The salient features of Zanzibar are as follows:

Consistency: Zanzibar ensures that ACL checks respect the order in which users modify ACLs and object contents.

Flexibility: Zanzibar supports a rich set of access control policies by pairing a simple data model with a powerful configuration language.

Scalability: As a unified authorization system, Zanzibar is built to scale. It scales to trillions of ACLs and millions of authorization requests per second to support services with billions of users.

Low Latency: It maintains 95th-percentile latency of less than 10 ms. Since authorization checks are often in the critical path of user interactions, low latency responses are crucial.

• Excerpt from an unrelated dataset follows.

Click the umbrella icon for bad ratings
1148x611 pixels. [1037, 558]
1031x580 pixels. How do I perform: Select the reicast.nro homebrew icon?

High Availability: It has maintained availability of greater than 99.999% over 3 years of production use at Google. High availability is important because, in the absence of explicit authorizations, client services would be forced to deny their users access.

Data Model

In Zanzibar, ACLs are collections of object-user or object-object relations represented as relation tuples. Groups are simply ACLs with membership semantics.

Relation tuples are 3-tuples consisting of object, relation and userset, where values that relation can take are predefined in client configuration. userset can represent a user or a combination of object and relation, thus, allowing ACLs to refer to groups and this supports representing nested group membership.

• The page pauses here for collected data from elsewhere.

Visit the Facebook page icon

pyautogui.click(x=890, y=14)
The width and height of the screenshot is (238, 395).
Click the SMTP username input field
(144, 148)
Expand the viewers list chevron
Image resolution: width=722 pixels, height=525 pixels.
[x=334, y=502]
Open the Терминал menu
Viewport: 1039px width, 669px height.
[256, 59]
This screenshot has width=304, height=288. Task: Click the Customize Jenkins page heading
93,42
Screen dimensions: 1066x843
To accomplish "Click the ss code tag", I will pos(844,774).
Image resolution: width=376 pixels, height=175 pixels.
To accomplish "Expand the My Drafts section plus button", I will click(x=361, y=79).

Relation tuples are stored as rows in databases. Each namespace gets its own database, where namespace is predefined in client configuration.

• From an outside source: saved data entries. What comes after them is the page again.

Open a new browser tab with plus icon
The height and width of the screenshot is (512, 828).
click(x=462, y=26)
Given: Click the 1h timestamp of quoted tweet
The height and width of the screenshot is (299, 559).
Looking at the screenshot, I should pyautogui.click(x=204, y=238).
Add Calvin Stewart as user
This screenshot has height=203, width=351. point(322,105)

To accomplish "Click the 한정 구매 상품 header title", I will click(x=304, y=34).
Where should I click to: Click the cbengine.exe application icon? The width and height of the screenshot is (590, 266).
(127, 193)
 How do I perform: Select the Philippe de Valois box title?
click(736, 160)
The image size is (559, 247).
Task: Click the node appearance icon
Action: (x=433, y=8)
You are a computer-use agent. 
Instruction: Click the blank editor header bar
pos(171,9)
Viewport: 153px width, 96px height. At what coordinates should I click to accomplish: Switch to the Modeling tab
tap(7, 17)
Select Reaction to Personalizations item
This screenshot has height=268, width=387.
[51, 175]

Defining our data model around tuples, instead of per-object ACLs, allows us to unify the concepts of ACLs and groups and to support efficient reads and incremental updates

Consistency Model

Consistency in Zanzibar is designed primarily to thwart the New Enemy Problem. This problem occurs in authorization systems if the order of updates (and checks) to permissions and objects is not honored.

For example, consider a case where user Alice removes user Bob from the ACL of a document and then updates the document with content that must not be visible to Bob. Bob should not be able to see the restricted content but may do so if the ACL check neglects the ordering between removal and content update. That is, if the ACL check for Bob “sees” the document update before the permission update, Bob may have access to the new information.

A similar case occurs when ordering between updates to ACLs is not respected. If Alice removes Bob from the ACL of a folder and then moves new documents to the folder where document ACLs inherit from folder ACLs, Bob may be able to see the new documents if the ACL check for Bob neglects the ordering between the two ACL changes.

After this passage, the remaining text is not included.